The single figure came obliquely down the sweep of the hill, often pausing, as if it looked
around, and to every quarter; but, amid the great shadow, and scarce relieved from the blacker
back-ground of the hill-side, its motions, as well as itself, were yet very vague and indistinct. In
some time it gained the bottom of the Foil Dhuiv; again stood still, and looked to the east, and to
the west. Peggy could now assure herself it was a man; but of what quality, his non-descript
dress did not allow her to decide. At a nearer approach, she saw he carried something on his right
shoulder, and something else under his left arm. He continued his heavy strides towards where
she lay; again paused, and again looked to the east and to the west; and now the former article
seemed a spade; the latter, a sack, folded hard. He came still closer to her; at the distance of
about forty yards stopped once more; renewed his keen scrutiny, at either hand; then threw down
his sack, and, with his back turned to her, began rapidly to dig the loose, slaty earth with his
spade.
Peggy was skilful enough in all agricultural operations to perceive that the man worked clumsily,
though vigorously, and in earnest haste, often interrupting himself still to look about him, far and
near. By his stooping low, and his continuing to dig at one spot, she saw, too, that he was
penetrating some depth into the ground. After a lengthened exertion, he ceased: his work seemed
done. He cast down his spade upon his sack, folded his arms, crossed the valley to the far side,
coming so near that she could have touched his legs, though still she did not see his face; and all
the while looking out wistfully, and seeming to change his ground only to gain more
commanding points of observation.
And thus he remained for more than an hour; and thus, for more than an hour, though she could
not then measure time, Peggy lay close and still, breathless and motionless, watching him. At
length, as if overcome by impatience, he abruptly walked to the pit he had delved, gazed a
moment into it, snatched his spade, hastily pitched in the piles of earth he had thrown up: when
the hole was filled, stamped with his heels, evidently to harden the spot; smoothened over and all
round it with his spade-handle; took up his sack, and striding off in the direction whence he had
appeared, slowly ascended the hill; crossed it obliquely, as he had descended it; disappeared, and
Peggy was left alone.
Her feelings, during this scene, we have not attempted to describe; we shall not now attempt to
do so.

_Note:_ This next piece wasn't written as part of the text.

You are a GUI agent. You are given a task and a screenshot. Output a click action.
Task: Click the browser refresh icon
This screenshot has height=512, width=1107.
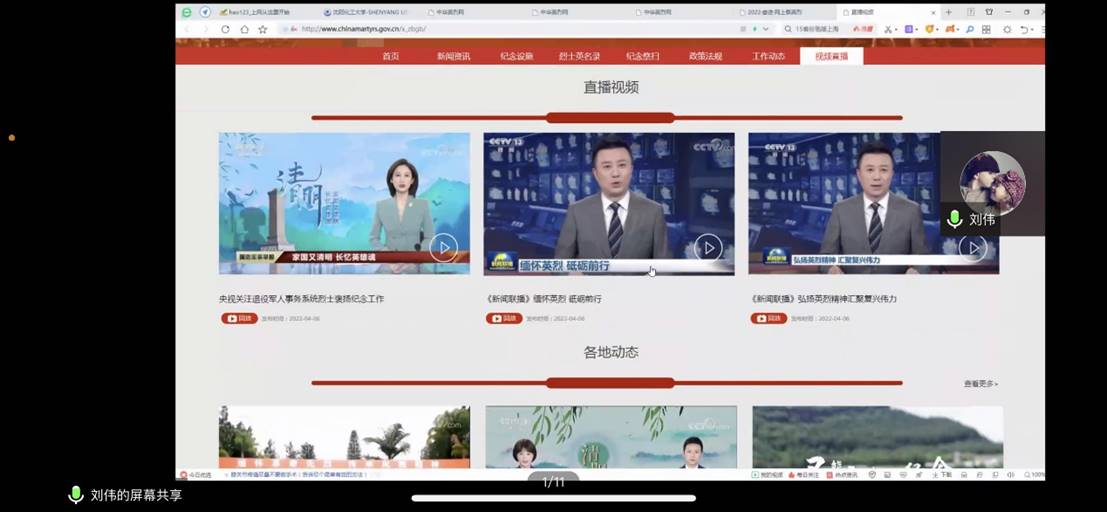click(x=226, y=29)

With the self-command, and the mental endurance for which women are, even above the
stronger sex, sometimes eminently remarkable, she was able to look on, and give not the slightest
indication of alarm. Though, before the coming of the man, imaginary terrors had almost made
her shriek out,—yet, now a spectatress of real terrors, and with a consciousness and a
misgiving, horrible beyond expression, she did not even breathe hard.
Nor, long after the disappearance of this person did she stir. He might return; if once caught by
his watchful eye, she could not, perhaps, though at a distance, escape him, and therefore she still
lay motionless. For more than the time he had stayed, she lay so. But when once Peggy started
up, she ran, burdened as she was, without looking to the right or to the left, through the whole
length of the Foil Dhuiv; in unabated speed gained her father's house—her own little chamber-
window;—opened it cautiously; dragged herself into the room, fastened her window; and then,
and not till then, did poor Peggy's brain reel, and her eyes swim, as, staggering round the earthen
floor, she sank swooning on her bed.